__Problem statement__: Say whether each statement below agrees with the Cairo leave text that follows, answering yes or no and quoting the deciding words. 1. The writer and Peter shared a room at Shepheard’s Hotel. 2. Peter was eager to see the Pyramids and the Sphinx. 3. The desert camp lay halfway between Cairo and Alexandria.

__Text block__:
- - - - -
So one learns to accept good fortune as well as bad. We travelled down to Taranto by train and set sail across the Mediterranean to Alexandria, and went into a camp in the desert halfway between Cairo and the Suez Canal. This was a base from which we could take turns to go on leave to Cairo, but we were happy enough for a while just to hibernate in the desert. I wrote would-be amusing letters to my sister. These were my efforts, I suppose, to insist that I still thought war was something to make jokes about –

When I was in Naples I tried to buy you some silk stockings. But what the hell was Italian for silk stockings? With extraordinary presence of mind I remembered Rossini’s opera La Gazza Ladra, which I had understood [quite erroneously, as I learned later] to mean The Silken Ladder. So without further ado I bellowed Gazza! Gazza! At a terrified youth behind a counter, and bared my elegant if slightly hairy leg. When he had recovered from the effect of this inspiring spectacle a brief but sharp discussion ensued during which he professed to understand that (a) I desired to see an orthopaedic surgeon; (b) that I wanted him to shave my legs; (c) that I was an exhibitionist; (d) that I was challenging him to show a more shapely leg himself. In the end, inevitably, he led me towards a brothel …

On the boat I bought a pipe, to emphasise the ‘outpost of empire’ pose that I envisaged. But I puffed and blew with little success. The bowl grew white hot and the spittle bubbled merrily, and the smoke burnt enough holes in my tongue to line the stomach of a carpet.

Oh dear, these jokes, how they do go on!

Could you try to get me a book by Aldous Huxley called Point Counter Point?

Mervyn went away to an education course in Beirut; so when it came my turn to go to Cairo I went with another company commander called Peter, who was an exuberant character with a large wavy moustache and the reputation of an experienced roué. We shared a room at Shepheard’s Hotel. Cairo had for long been under no threat from war, so it was once more an exotic centre for people who were happy to be away from the austerities of Britain, whether they were working at one of the seemingly innumerable Middle Eastern headquarters, or were passing through on postings or on leave. My companion Peter was not much interested in seeing sights such as the Pyramids and the Sphinx; his idea of being on leave was to go to nightclubs and set about picking up women. For the nightclubs he found a ready companion in me; about the further part of his agenda he said — ‘Don’t worry, one of us can stay out of our hotel room for an hour or two, and then vice versa.’ I said I’d be happy to do this for him, but I didn’t think he’d need to do it for me. I don’t think he quite believed me.

But we had much fun dining under the stars in the garden at Shepheard’s, getting drunk and racing in carriages like chariots to the Gezira racecourse; ‘playing Chopsticks’ (I reported to my sister) ‘on the austere Grand Piano of the Club Royale Egyptian, where it was explained that I was an indefatigable piano-tuner’. Cairo was full of people enjoying the anarchy of war, and Peter soon found himself an accomplice of the sort that he required. She said she was (and from her looks even might have been) an Eastern European countess; and when I honoured my part of the bargain by assuring them I would stay out of the hotel room for whatever time they needed, she said she was sure she could fix me up with someone later. I thanked her but said I would have a look around myself. I don’t think it was just squeamishness about venereal disease, or even residual homosexuality, that made me so reticent about sex: I think I felt that it was love that was being cried out for in war; the naggings of sex one could surely deal with on one’s own.
- - - - -
__Dataset extract__:
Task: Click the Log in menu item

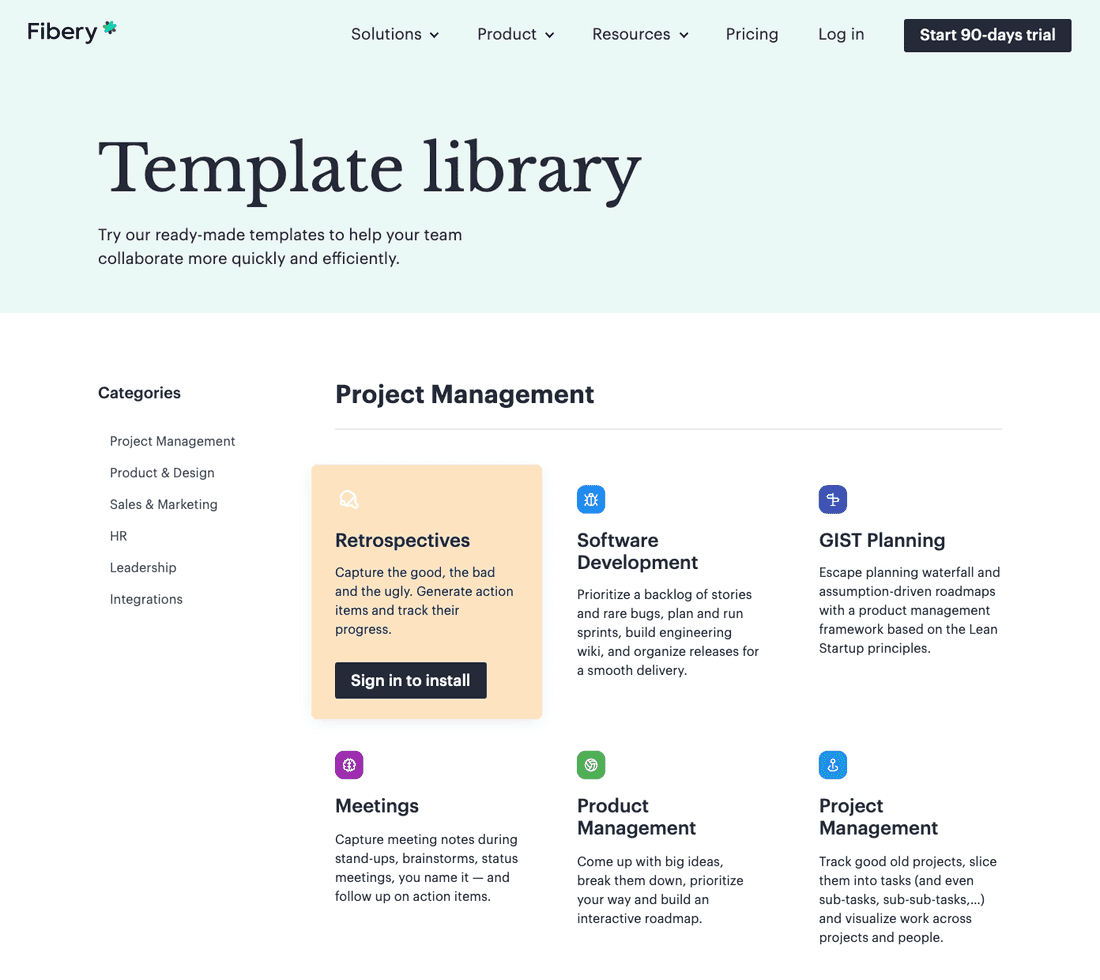Action: coord(841,34)
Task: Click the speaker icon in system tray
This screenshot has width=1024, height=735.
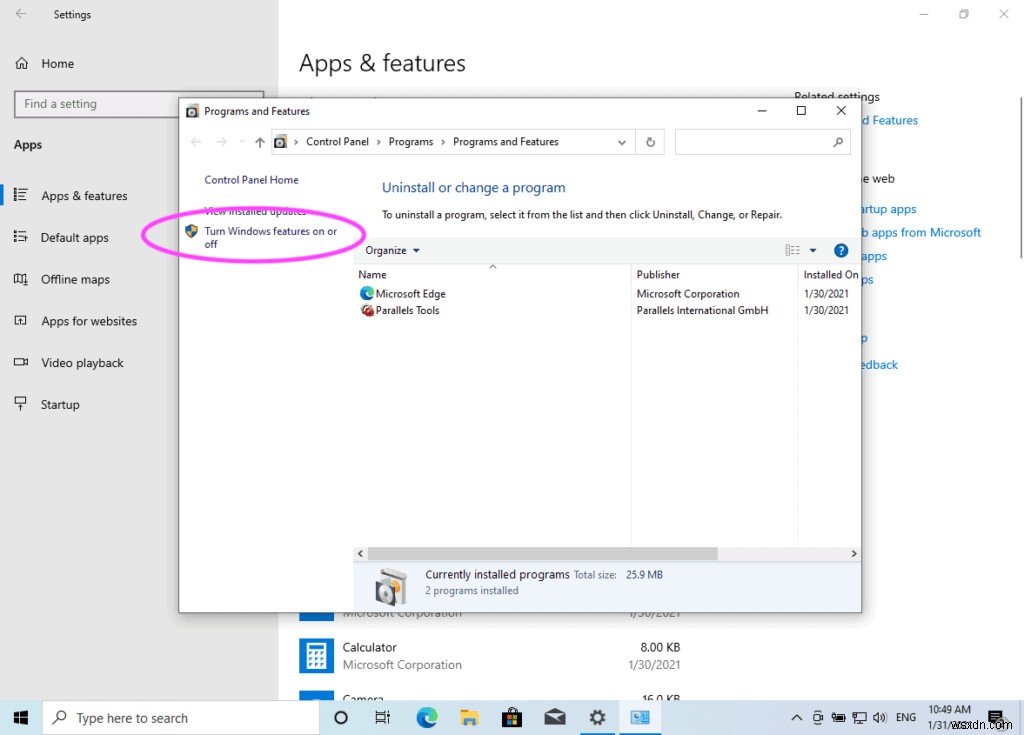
- - - - -
__Answer section__:
1. Yes: "We shared a room at Shepheard’s Hotel."
2. No: "My companion Peter was not much interested in seeing sights such as the Pyramids and the Sphinx"
3. No: "a camp in the desert halfway between Cairo and the Suez Canal"